Estos prodigios de la naturaleza, antes poco comunes, han proliferado en los últimos años y, en lugar de agruparse entre ellos para competir por ver quién la tiene más grande, se reparten por el mundo para compartir con el resto sus mejores cualidades. Te los encuentras en tu grupo de amigos, donde hasta el más bueno de todos lo quiere matar; en el autobús, en el que alaban sus propias virtudes a viva voz para que hasta el chófer dé cuenta de ello, y hasta en la discoteca un viernes por la noche, donde tú sólo quieres bailar y ellos se empeñan en hablar de su libro.

El amor hacia su propia persona es tal, que cualquier comentario que emplees para bajarlos de su nube será completamente obviado. Tienen su propio discurso elaborado en su mente y lo repiten cual papapagayos hasta la extenuación. Mientras tú les das réplica, ellos piensan en el siguiente don que sacarán a relucir en la conversación. Como hablar con una pared es hacerlo con estos especímenes cuyo ego tiene la misma dimensión que Júpiter. De su amor a su persona nace tu inquina hacia todos los que pertenecen a su especie. Poco o nada se puede hacer ante narcisistas de tales magnitudes para los que todo, absolutamente todo, lo que hacen es digno de merecer un Premio Nobel. Aunque siempre puedes recurrir a la metodología que empleabas cuando tus padres te regañaban. Pon tu mejor cara de circunstancia, deja la mente en blanco y reproduce sin descanso La barbacoa de Georgie Dann.
= = = = = = =
◆ Objetivos ◆
**1)** Responde estas preguntas sobre el texto acerca de los narcisistas:
(a) ¿Con qué planeta se compara el tamaño de su ego?
(b) ¿Qué canción se aconseja reproducir sin descanso?
(c) ¿Qué noche de la semana se menciona al hablar de la discoteca?
**2)** ¿En qué lugares dice el texto sobre los narcisistas que te los encuentras? Enuméralos todos.
Las filas constituyen un material independiente del texto.

◆ Filas registradas ◆
= = = = = = =
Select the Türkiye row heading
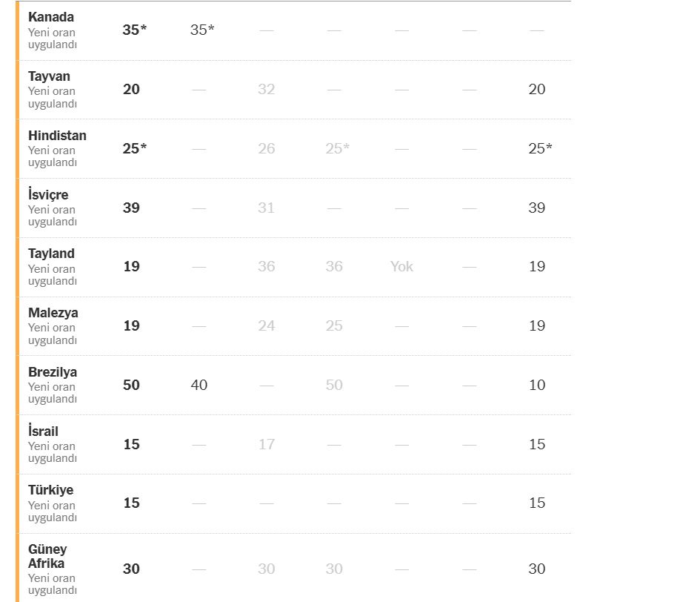 (x=50, y=490)
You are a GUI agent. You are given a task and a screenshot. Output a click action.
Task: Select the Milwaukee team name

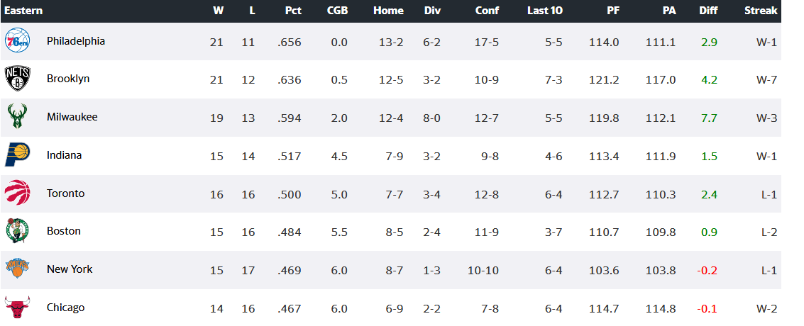(x=72, y=117)
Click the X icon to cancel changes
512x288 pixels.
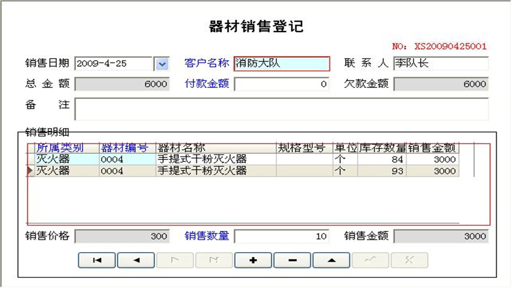pyautogui.click(x=409, y=260)
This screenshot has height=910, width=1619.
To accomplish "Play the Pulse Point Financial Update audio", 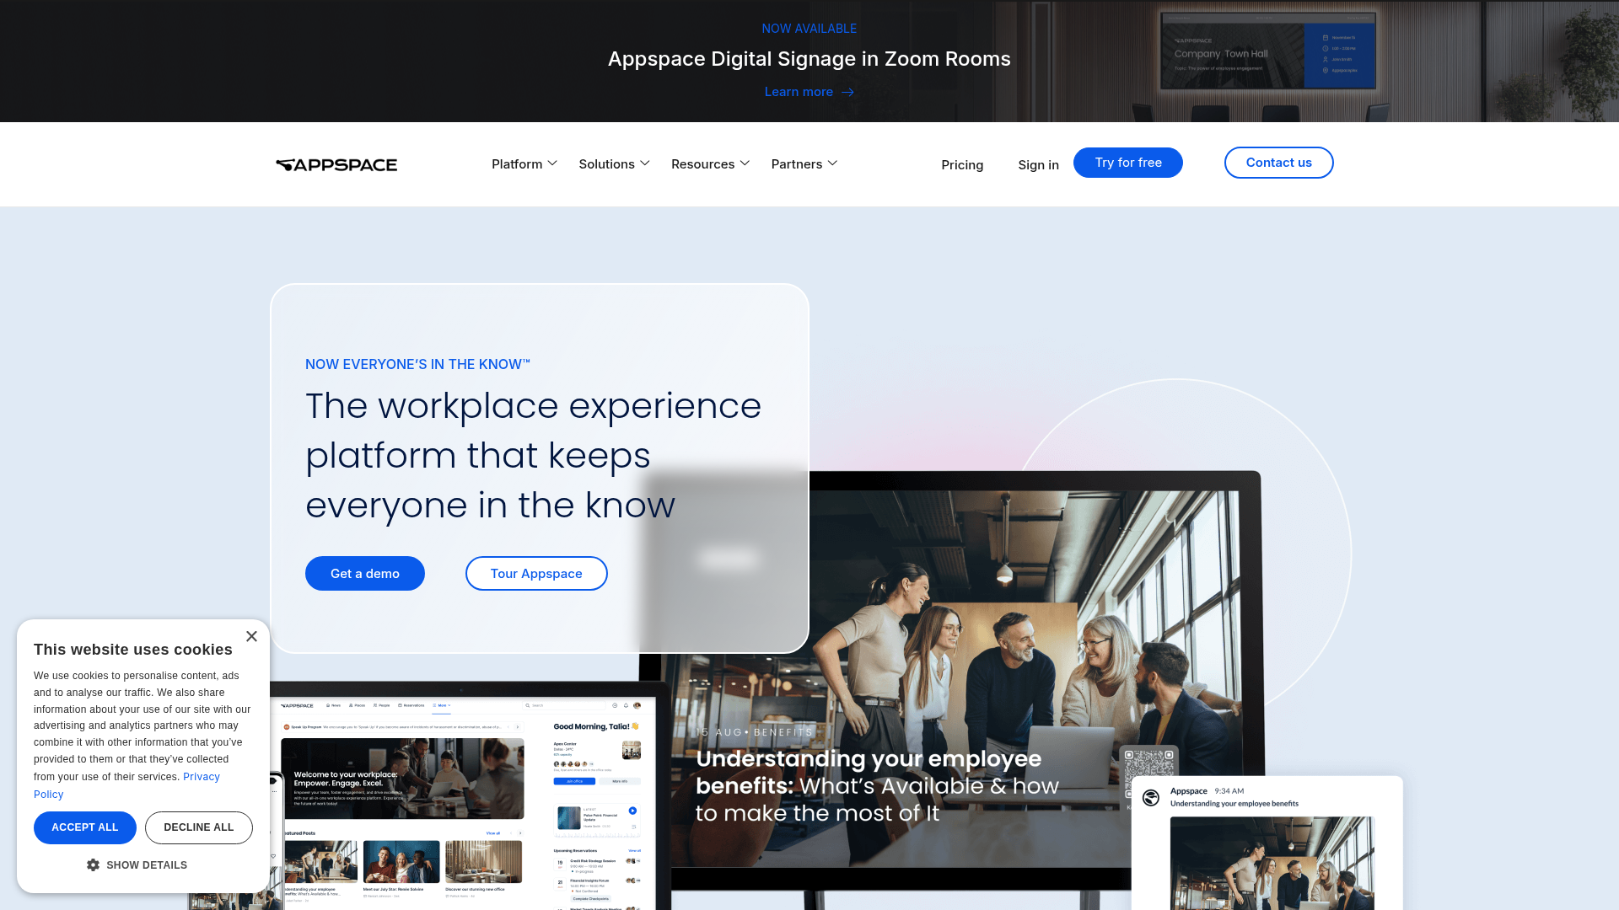I will 632,811.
= = = = = = =
◆ Resultados por tarea ◆
**1)**
(a) Con Júpiter.
(b) La barbacoa de Georgie Dann.
(c) El viernes.

**2)** En tu grupo de amigos, en el autobús y en la discoteca.